Oysa ben, onca yıldır, adı ne olursa olsun bu ülkede devletin pis işlerini yapan örgütlerin hep var olduğuna inanmıştım. Ta 1948’de mesela, aralarında Alpaslan Türkeş ve Turgut Sunalp’in de bulunduğu 16 subayın ABD’de eğitim aldıktan sonra, Çankırı Gerilla Okulu’nda eğitim görmesini ve sonra ‘Seferberlik Tetkik Kurulu’nun ortaya çıkmasını böyle yorumlamıştım. Sonraları Özel Harp Dairesi’ne dönüşen bu örgütün başındaki Sabri Yirmibeşoğlu’nun 6-7 Eylül için sarf ettiği “Muhteşem bir organizasyondu’ sözlerini çok ciddiye almış, Selanik’te Atatürk’ün evini bombalayarak fitili ateşleyen kişinin sonradan Türkiye’de vali olmasını da hep kötüye yormuştum. Aynı şekilde Kıbrıs’ta kurulan Türk Mukavemet Teşkilatı’nın da aynı ÖHD’nin marifeti olduğunu söyleyen Yirmibeşoğlu’nun “Cami bile yaktık” gibi sözlerini de çok önemsemiş, daha sonra adada işlenen cinayetleri hep bu örgütün yaptığını düşünmüş, sendikacı Derviş Ali Kavazoğlu, Kostas Michaulis, Kutlu Adalı gibi isimlerin aslında böbrek yetmezliğinden öldüklerini bir türlü fark etmemiştim.
1971’de Ziverbey Köşkü’nde İlhan Selçuk’a “Genelkurmay Başkanlığı’na bağlı kontrgerilla örgütünün karşısında bulunuyorsun. Burada anayasa babayasa yoktur” diyenlerin şaka yapmış olabileceklerini de hiç düşünmedim misal; Maraş katliamı öncesinde bölgede gezip duran ABD Büyükelçiliği 1. Kâtibi Alexander Peck’in ‘dondurma çeşitleri’ üzerine rapor hazırlamış olabileceği de hiç aklıma gelmemişti.
Yine, Esat Oktay Yıldıran’ın Diyarbakır Cezaevi’ne atanmasında eski ÖHD başkanı ve sıkıyönetim komutanı Kemal Yamak’ın rolü olduğunu düşünmekle de aşırı şüpheci davranmış, Esat Oktay’ın (ve Co’nun!) kafasına göre takılması ihtimalini hiç hesaba katmamıştım.
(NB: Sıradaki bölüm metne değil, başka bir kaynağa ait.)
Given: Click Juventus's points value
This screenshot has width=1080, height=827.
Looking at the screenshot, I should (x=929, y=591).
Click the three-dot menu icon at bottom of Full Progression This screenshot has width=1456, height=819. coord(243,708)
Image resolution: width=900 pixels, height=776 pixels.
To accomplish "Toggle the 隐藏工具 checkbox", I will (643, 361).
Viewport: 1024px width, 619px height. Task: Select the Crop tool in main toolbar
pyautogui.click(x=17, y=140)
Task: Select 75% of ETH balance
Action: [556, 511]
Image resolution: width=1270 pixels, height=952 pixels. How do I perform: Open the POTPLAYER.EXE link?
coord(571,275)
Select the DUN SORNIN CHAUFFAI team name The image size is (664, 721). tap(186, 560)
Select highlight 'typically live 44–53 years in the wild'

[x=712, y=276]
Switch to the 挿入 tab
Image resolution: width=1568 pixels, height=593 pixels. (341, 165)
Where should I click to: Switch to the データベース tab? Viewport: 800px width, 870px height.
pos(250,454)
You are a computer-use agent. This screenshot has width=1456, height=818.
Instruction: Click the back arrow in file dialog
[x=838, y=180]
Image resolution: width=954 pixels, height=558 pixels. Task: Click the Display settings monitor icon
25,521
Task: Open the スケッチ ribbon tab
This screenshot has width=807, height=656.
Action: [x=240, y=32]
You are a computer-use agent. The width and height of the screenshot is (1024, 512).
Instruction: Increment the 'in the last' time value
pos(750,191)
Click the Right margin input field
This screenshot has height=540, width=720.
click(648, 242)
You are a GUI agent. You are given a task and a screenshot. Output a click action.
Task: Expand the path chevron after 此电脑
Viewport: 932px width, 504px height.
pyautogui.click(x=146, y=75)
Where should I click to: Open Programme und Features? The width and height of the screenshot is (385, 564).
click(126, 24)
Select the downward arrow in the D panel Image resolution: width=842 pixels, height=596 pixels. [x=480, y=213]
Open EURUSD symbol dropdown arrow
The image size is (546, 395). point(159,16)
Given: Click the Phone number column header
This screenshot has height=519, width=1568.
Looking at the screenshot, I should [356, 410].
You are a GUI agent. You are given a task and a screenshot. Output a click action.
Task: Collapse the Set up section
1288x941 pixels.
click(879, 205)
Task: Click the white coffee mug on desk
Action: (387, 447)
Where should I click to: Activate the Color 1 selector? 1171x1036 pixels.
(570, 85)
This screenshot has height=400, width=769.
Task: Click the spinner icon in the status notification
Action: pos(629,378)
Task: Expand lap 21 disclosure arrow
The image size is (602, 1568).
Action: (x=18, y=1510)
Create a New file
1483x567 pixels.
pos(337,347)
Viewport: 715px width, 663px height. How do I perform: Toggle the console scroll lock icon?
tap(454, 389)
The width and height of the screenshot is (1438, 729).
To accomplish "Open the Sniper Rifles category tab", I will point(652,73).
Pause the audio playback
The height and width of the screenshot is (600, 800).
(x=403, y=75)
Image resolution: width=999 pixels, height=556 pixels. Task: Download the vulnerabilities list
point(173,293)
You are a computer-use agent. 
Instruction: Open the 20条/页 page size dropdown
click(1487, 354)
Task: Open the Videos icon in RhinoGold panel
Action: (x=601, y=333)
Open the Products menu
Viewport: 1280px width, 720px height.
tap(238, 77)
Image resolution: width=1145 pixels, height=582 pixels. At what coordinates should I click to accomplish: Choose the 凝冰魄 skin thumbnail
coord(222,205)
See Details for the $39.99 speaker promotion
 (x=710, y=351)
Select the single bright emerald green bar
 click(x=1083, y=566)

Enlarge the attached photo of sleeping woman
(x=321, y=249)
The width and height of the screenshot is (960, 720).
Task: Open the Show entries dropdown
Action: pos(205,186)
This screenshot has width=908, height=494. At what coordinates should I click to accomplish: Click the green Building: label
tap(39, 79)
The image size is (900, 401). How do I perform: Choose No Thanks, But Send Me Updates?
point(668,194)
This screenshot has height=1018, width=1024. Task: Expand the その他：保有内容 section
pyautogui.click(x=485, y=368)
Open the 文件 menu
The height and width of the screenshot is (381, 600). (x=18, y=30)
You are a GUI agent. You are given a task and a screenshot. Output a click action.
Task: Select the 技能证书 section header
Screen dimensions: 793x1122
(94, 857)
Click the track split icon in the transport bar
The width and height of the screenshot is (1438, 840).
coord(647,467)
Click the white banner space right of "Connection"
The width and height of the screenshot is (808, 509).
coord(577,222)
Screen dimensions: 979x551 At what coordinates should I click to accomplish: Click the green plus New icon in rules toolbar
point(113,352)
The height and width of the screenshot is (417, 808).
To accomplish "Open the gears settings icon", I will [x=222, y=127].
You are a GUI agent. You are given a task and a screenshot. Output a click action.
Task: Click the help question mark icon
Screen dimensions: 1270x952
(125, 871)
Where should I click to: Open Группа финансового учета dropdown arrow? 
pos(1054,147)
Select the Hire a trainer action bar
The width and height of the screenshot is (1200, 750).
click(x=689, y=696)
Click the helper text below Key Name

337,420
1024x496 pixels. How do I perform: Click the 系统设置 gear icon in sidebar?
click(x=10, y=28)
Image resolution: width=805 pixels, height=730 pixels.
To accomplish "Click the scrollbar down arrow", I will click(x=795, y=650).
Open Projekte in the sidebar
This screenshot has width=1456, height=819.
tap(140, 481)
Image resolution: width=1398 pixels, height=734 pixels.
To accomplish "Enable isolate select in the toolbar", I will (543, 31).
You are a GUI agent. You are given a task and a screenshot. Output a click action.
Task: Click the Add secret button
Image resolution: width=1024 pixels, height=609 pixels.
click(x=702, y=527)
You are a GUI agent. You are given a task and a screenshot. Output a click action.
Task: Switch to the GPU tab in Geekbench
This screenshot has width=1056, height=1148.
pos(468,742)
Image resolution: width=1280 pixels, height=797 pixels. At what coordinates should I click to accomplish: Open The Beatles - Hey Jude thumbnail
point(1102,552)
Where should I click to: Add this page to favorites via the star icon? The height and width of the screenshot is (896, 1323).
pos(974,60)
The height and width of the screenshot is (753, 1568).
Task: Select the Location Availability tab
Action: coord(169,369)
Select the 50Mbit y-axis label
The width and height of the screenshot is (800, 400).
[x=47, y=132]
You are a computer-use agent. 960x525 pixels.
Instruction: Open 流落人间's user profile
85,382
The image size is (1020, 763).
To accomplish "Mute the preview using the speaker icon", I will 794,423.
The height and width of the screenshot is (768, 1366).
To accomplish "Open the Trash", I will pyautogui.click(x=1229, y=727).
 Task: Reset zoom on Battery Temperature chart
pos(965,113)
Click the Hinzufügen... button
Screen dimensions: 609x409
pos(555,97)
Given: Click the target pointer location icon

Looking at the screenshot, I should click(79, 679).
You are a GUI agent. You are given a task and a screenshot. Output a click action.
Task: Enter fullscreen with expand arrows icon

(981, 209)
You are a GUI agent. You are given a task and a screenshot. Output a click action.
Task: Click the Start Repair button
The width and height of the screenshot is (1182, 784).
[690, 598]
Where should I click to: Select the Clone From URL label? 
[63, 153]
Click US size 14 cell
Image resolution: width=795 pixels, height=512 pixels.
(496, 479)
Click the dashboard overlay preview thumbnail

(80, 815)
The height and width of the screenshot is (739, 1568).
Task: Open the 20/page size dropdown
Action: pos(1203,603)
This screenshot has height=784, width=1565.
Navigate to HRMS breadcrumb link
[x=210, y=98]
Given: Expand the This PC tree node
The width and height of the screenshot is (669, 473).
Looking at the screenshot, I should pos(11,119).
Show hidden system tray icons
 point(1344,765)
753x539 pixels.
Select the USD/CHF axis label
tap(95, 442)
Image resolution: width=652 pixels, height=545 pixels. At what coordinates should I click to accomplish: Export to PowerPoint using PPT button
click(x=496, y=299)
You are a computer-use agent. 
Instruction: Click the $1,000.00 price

Raci Tetik’in müşfik bir aile babası olduğunu fark etmemiş, 12 Eylül’ün İstanbul Emniyet Müdürü Şükrü Balcı’nın Miami’de ‘emekli maaşıyla aldığı’ villasında vefat etmesini kötüye yormuş, Behçet Dinlerer’in Ankara’da, Süleyman Cihan’ın İstanbul’da işkencede öldürülmesinin, Zeki Yumurtacı’nın mezarlık duvarında kurşuna dizilmesinin münferit olaylar olabileceğine ihtimal vermemiştim.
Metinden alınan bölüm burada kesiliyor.